Cupcakecafe Thu 21-Jun-18 17:51:55

screaming
Unlikely to be struggling to conceive due to her age and she has dc in high school so I wouldn't think she wants more.
Also unlikely to be an issue with babies per say as she hasn't said anything to anyone else and usually just coos over the baby. (My dc was fast asleep so not a crying/ noise issue either!)

Foslady Thu 21-Jun-18 17:54:11

And there is your answer - she’s probably worried sick and shit scared and you’ve come in with a happy baby and everything she’d hoped for.
Yes she was out of order, and yes uncalled for, but in the nicest possible way, give her a bit of slack and put yourself in her shoes, it sounds like her life has just collapsed from when she first found out she was pregnant

Stompythedinosaur Thu 21-Jun-18 17:54:34

If lots of people do this and she is only challenging you, then that is unfair and looks like she has a problem with you specifically. If she is your junior then she was definitely out of order and very rude. Perhaps speak to her line manager about this?

That said, 30 mins is a long time to have been distracting the staff who were working. Most people just pop in for a few minutes with babies I think.

LudoFriend Thu 21-Jun-18 17:54:36

Ah, my mistake. Your poor colleague. That's awful, and tbh makes the 50yr old seem worse. In that case, I'd consider reporting it. It was out of order when everyone else is allowed to bring in their newborns.
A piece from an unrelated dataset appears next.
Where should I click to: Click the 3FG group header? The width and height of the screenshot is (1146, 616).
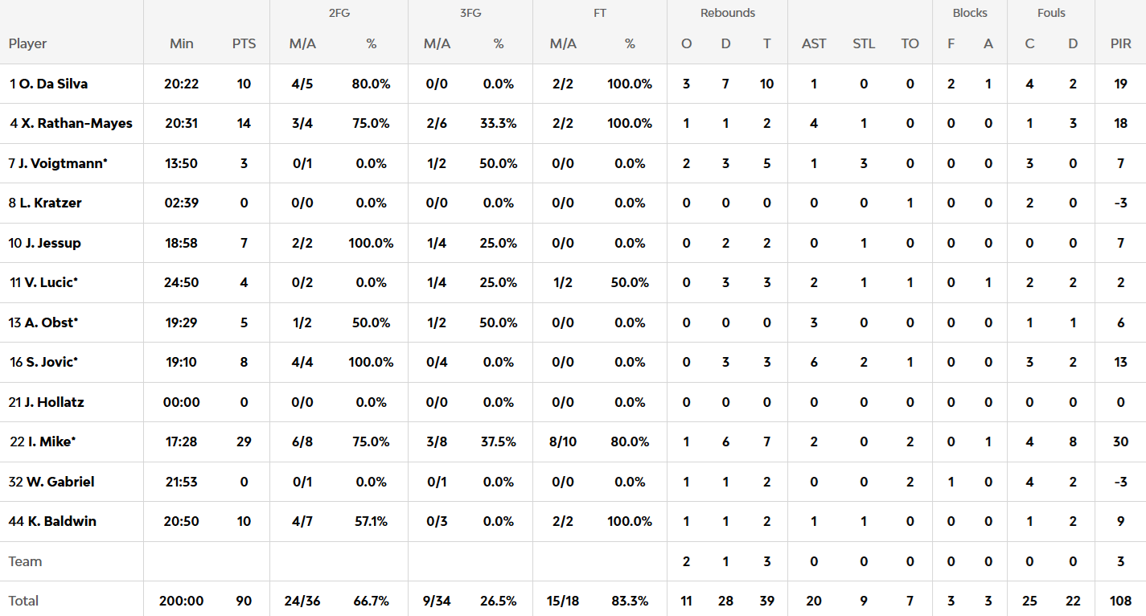[470, 13]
Foslady Thu 21-Jun-18 17:55:28

So sorry, I misread, thought it was the pregnant lady who had asked you to leave, in that case, yes I’d say she was rude

AmazingPostVoices Thu 21-Jun-18 17:57:00

I’d send a neutrally worded note to your boss explaining what happened and asking for a clarification of the company policy.

ScreamingValenta Thu 21-Jun-18 17:58:12

It sounds as though she might have been having a bad day generally, from what you're saying.

Introducing a policy on this would be a good idea. It would avoid awkwardness in the future and would also be sensible from a risk perspective - e.g. you might want to specify that young babies who can't walk yet are fine, but set an age limit so you don't get older ones coming in who might toddle round and bang their heads on desk corners etc.

beyondthesky Thu 21-Jun-18 17:58:18

You should have told her where to go in no uncertain terms and blamed your hormones/lack of sleep

Racecardriver Thu 21-Jun-18 18:01:12

Very odd. I don't approve of babies in offices but if it is normal in your office I don't see the issue. Maybe she was annoyed that you were distracting pregnant lady?

Bennietheball Thu 21-Jun-18 18:01:19

I think staying for 30 mins is taking the piss. It's not professional. If you wanted a chat with your colleague you meet her at lunchtime or after work not in office hours.

We have many staff on mat leave; none would ever bring baby in to the office for more than 5-10 mins at most. I'm surprised anyone would think 30 mins is acceptable.

Jaqen Thu 21-Jun-18 18:04:13

Even so @Bennietheball, she didn’t have to be such a rude cunt about it.

Myheartbelongsto Thu 21-Jun-18 18:06:34

30 mins would be nothing in my workplace to show off a new baby!

What a bitch she was to do that to you op.